TASK DIRECTIONS >>
Edit the stretch from the line containing "to accomplish: Mark" through the line containing "point(332,292)" so that "dark blue" becomes "navy blue", and give back only those lines with nothing else altered.

GIVEN RECORDS >>

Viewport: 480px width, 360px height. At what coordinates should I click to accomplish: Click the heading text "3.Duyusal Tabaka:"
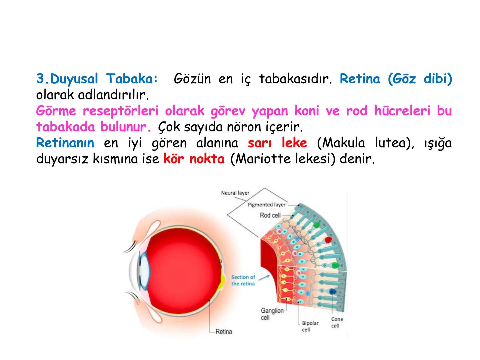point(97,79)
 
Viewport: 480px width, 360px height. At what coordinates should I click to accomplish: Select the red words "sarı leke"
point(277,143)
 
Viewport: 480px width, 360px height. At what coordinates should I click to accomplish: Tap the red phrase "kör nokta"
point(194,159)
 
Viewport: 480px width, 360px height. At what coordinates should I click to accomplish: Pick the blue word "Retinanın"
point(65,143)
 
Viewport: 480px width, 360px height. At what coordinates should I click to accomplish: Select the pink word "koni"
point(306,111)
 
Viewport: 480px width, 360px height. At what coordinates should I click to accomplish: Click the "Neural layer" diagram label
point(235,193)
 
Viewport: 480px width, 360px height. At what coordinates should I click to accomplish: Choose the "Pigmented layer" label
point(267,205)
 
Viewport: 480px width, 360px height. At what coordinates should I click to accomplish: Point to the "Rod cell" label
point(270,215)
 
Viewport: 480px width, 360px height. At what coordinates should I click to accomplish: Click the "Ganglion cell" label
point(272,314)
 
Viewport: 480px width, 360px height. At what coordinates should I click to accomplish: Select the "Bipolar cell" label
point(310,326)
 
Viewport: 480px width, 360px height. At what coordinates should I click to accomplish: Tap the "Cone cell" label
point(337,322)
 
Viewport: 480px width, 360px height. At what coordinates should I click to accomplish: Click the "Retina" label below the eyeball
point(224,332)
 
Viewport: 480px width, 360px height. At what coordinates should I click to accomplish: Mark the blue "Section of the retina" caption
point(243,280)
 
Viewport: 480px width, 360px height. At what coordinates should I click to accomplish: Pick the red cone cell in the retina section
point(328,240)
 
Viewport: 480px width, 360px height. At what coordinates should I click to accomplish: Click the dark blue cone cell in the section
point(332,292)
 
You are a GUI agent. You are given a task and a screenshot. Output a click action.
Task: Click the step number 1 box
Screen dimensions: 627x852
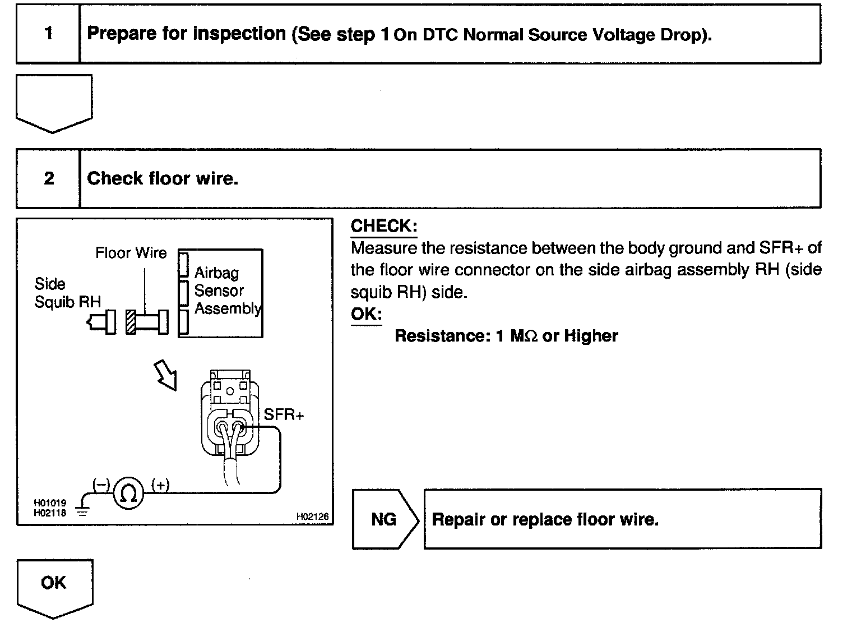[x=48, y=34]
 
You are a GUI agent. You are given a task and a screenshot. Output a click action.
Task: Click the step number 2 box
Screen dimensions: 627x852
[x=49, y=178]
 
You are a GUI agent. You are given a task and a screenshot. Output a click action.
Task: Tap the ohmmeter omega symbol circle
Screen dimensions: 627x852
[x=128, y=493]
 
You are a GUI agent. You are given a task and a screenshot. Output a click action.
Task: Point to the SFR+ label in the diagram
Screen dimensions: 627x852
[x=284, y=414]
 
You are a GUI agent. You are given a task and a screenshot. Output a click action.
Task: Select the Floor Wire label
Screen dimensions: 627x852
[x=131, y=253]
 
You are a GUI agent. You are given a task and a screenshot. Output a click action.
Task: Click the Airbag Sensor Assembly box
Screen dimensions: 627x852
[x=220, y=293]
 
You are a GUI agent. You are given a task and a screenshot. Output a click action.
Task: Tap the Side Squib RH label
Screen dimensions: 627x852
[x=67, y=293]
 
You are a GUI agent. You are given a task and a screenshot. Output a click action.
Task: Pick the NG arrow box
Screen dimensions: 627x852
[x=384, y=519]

OUTPUT >>
Viewport: 480px width, 360px height. At what coordinates should I click to accomplish: Mark the blue "Section of the retina" caption
point(243,280)
 
Viewport: 480px width, 360px height. At what coordinates should I click to accomplish: Pick the red cone cell in the retina section
point(328,240)
 
Viewport: 480px width, 360px height. At what coordinates should I click to accomplish: Click the navy blue cone cell in the section
point(332,292)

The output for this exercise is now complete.